The window is shown in the shape of a semi-circle with radius $4$ ft. The distance from $S$ to $T$ is $2$ ft and the measure of arc $AB={45}^{\circ }$. Area of the glass in the region $ABCD$ is

• A. 4.7 sq. ft
• B. 4.9 sq. ft
• C. 4.5 sq. ft
• D. 5 sq. ft

Answer 1

The correct option is A

4.7 sq. ft

Let $r_1$ be the radius of the larger semi-circle and $r_2$ be the radius of the smaller semi-circle.
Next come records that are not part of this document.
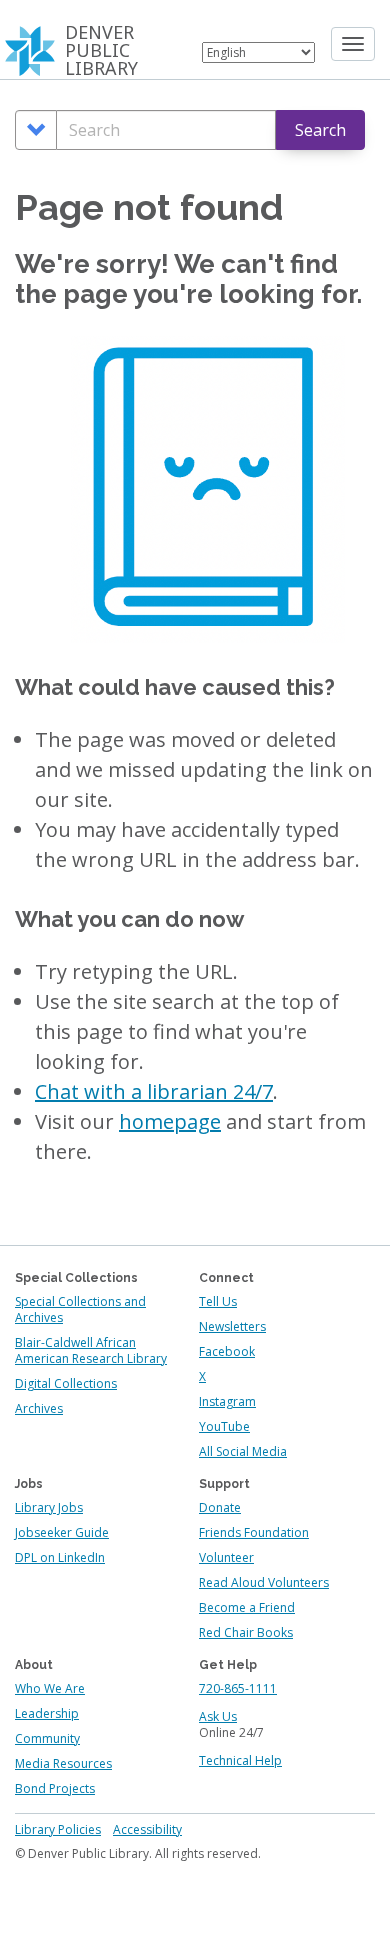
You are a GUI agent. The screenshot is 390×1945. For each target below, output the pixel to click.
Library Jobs (49, 1507)
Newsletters (232, 1326)
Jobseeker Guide (62, 1532)
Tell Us (218, 1301)
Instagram (227, 1401)
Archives (39, 1408)
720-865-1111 (238, 1688)
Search (320, 130)
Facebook (227, 1351)
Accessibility (147, 1829)
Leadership (47, 1713)
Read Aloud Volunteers (264, 1582)
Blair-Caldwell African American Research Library (91, 1350)
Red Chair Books (246, 1632)
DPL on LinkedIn (60, 1557)
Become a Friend (247, 1607)
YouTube (224, 1426)
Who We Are (50, 1688)
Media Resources (63, 1763)
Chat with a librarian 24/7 (154, 1091)
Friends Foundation (254, 1532)
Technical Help (240, 1760)
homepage (170, 1121)
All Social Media (243, 1451)
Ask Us (218, 1716)
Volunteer (226, 1557)
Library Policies (58, 1829)
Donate (220, 1507)
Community (47, 1738)
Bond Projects (55, 1788)
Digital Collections (66, 1383)
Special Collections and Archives (80, 1309)
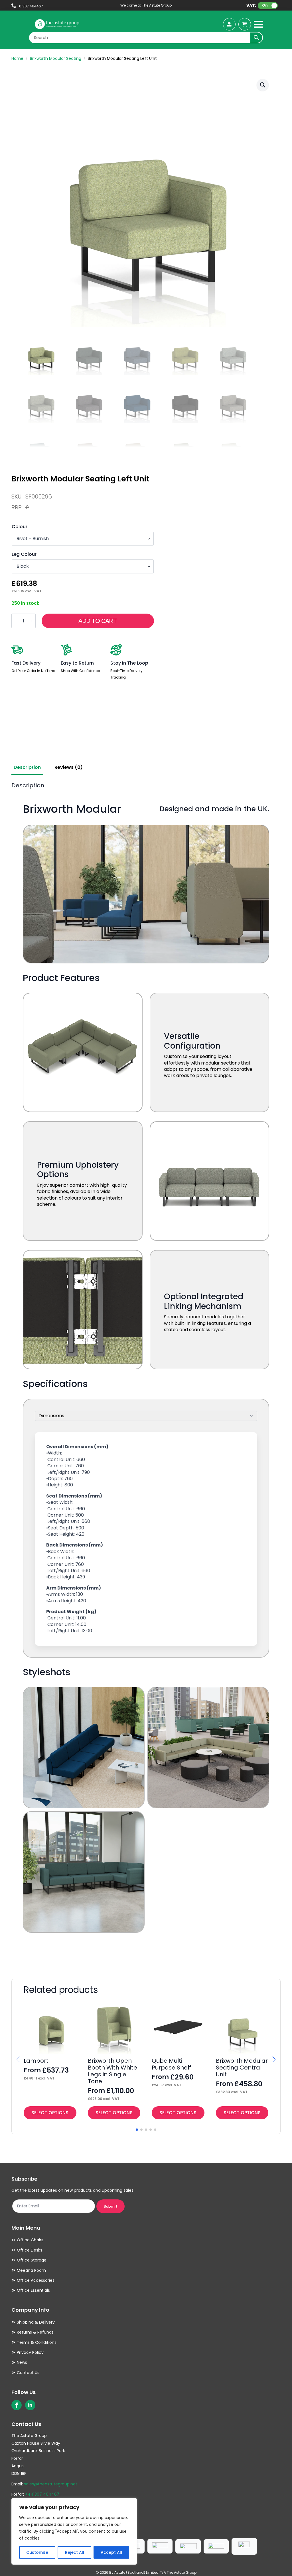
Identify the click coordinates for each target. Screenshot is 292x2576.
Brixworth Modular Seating (55, 58)
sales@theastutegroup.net (50, 2484)
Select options (49, 2112)
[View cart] (244, 24)
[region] (74, 2531)
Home (17, 58)
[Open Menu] (258, 24)
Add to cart (97, 621)
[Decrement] (16, 621)
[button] (263, 85)
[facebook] (16, 2405)
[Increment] (31, 621)
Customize (37, 2552)
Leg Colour (24, 554)
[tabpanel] (146, 1372)
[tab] (27, 767)
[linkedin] (30, 2405)
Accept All (111, 2552)
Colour (19, 526)
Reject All (74, 2552)
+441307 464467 (42, 2494)
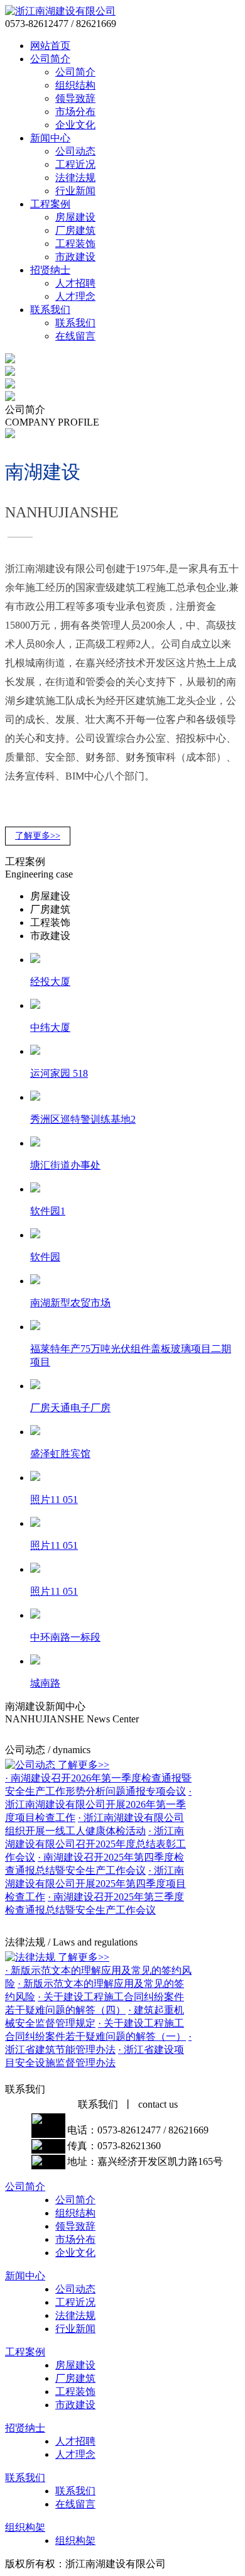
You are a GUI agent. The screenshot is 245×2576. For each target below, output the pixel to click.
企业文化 (75, 124)
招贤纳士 (50, 270)
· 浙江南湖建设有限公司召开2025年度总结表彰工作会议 (95, 1844)
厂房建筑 (75, 230)
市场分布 (75, 111)
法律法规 (75, 177)
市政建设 (75, 256)
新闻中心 (50, 138)
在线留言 (75, 336)
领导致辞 (75, 98)
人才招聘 (75, 283)
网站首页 (50, 45)
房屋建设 (75, 217)
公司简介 (50, 58)
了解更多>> (37, 835)
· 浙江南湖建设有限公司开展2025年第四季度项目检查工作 (95, 1883)
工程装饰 (75, 243)
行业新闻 (75, 190)
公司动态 (75, 151)
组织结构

So, $r_1=4$ ft and $r_2=4-2=2$ ft

Required area $=$ Area of the sector $OAB$ $-$ Area of the sector $ODC$
$=\pi r_1^2\times \frac{\theta }{{360}^{\circ }}-\pi r_2^2\times \frac{\theta }{{360}^{\circ }}$
$=\pi r_1^2\times \frac{{45}^{\circ }}{{360}^{\circ }}-\pi r_2^2\times \frac{{45}^{\circ }}{{360}^{\circ }}$
Taking common terms and solving we get,
$=\frac{\pi }{8}(4^2-2^2)$
$=\frac{\pi }{8}\times 12=4.7$ sq. ft